### PAGE TEXT ###
# bully's need to feel relevant. weak people befriend them



## Guest (Aug 11, 2016)

Fact: bully's want to be liked sometimes they go to extra lengths to make people feel like shit so they make fun of people but the truth is no one likes a bully they pretend to because they are afraid to be bullied themselves???? its a must that bully's get attention they feed on it and in a very sick way it makes them feel special without it they are extremely lonely People????????

another fact: I am not a bully I think people get the wrong impression of me I am a sweet honest loving mother, daughter ,girlfriend and friend who can be extremely opinionated at times about somethings but I promise you when I run into people who are being mean for absolutely no reason to anybody especially here at dpselfhelp I get harsh with my words because I don't like bully's period✊


----------



## Surfingisfun001 (Sep 25, 2007)

ohhh boy...


----------



## forestx5 (Aug 29, 2008)

Michael Brown age 18 was killed by police in Ferguson MO in August 2014. His parents said he was "a gentle giant". I grew up in the inner city and people like Mr. Brown are relevant there.


----------



## Guest (Aug 12, 2016)
### STORED RECORDS ###
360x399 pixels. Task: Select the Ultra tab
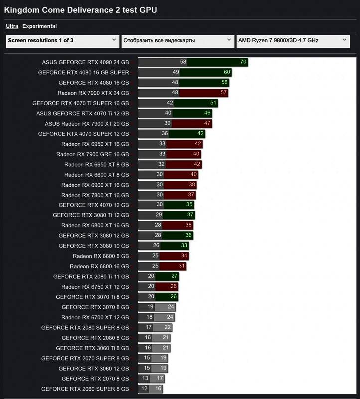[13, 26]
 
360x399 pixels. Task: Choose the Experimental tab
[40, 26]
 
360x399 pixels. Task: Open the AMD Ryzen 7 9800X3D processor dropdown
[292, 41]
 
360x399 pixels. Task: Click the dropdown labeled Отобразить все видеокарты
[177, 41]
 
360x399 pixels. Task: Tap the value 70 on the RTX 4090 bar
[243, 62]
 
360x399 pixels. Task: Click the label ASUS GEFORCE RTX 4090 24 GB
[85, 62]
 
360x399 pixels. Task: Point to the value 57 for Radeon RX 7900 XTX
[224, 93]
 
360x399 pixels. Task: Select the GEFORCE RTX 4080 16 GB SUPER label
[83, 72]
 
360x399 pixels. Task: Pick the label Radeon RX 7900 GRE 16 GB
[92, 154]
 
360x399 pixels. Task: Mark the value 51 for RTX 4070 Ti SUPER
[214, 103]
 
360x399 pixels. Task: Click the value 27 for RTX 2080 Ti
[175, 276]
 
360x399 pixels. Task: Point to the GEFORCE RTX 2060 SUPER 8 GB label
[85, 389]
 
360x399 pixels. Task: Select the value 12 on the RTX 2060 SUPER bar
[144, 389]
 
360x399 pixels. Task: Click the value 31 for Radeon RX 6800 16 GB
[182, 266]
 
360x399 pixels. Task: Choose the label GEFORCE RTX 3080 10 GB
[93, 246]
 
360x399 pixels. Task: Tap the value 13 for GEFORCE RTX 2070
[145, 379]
###
### STORED RECORDS ###
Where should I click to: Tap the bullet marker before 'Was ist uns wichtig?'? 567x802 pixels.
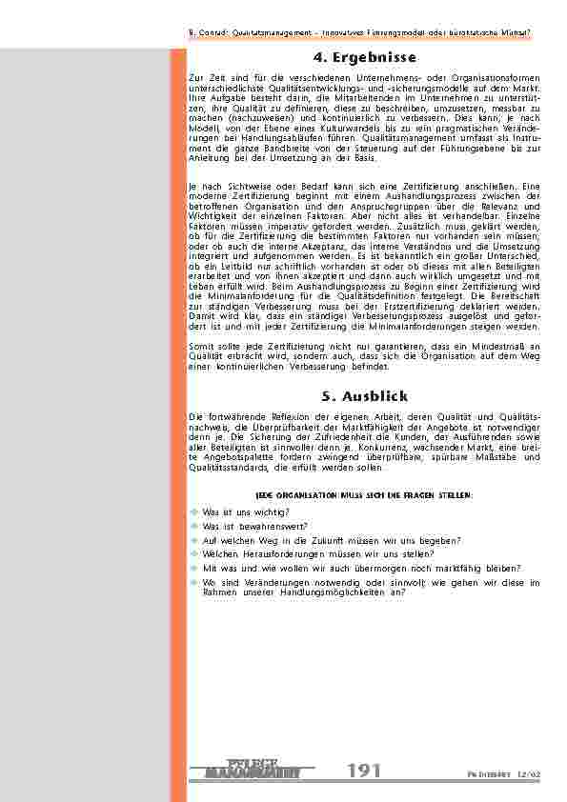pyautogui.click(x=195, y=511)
###
• **PARTS OF THE EXERCISE**:
a) Rewrite the stretch of the bullying thread from "Fact: bully's want" through "extremely lonely People????????", putting "isolated" in place of "lonely".
b) Continue the forum thread on bullies, beginning right after its final line.
The data are not needed for this work.

• **EXPECTED RESULTS**:
a)
Fact: bully's want to be liked sometimes they go to extra lengths to make people feel like shit so they make fun of people but the truth is no one likes a bully they pretend to because they are afraid to be bullied themselves???? its a must that bully's get attention they feed on it and in a very sick way it makes them feel special without it they are extremely isolated People????????

b)
Might I ask what does Michael brown have to do with anything that I just said? What do you mean people like Michel brown are relevant in the inner city are you referring to bully's aka stick up kids and want to be thugs being praised in the hood?I would also like to know in what connection does that video have to do with Michael brown? Was that him? Because all I seen in that video was a bunch of broke bitches beating on a old man and taking the little bit of assets that he possibly has they even took it as far as digging in his pockets looking for some money, what a bum he's that much of a bum that he would go in that old mans pockets and most likely would of took a dollar in change if that's what was in there! He probably wanted to know what was in that bag that would be worth some money he probably walked around trying to sell the bag! I despise nothing more then broke people like that guy who would steal penny's and dollors because they are that pathetic reminds me of a addict.


----------



## forestx5 (Aug 29, 2008)

The video is of Michael Brown. Yes, I am suggesting that violence is currency in the hood.


----------



## Guest (Aug 16, 2016)

Wow what a asshole he was. That's all I have to say.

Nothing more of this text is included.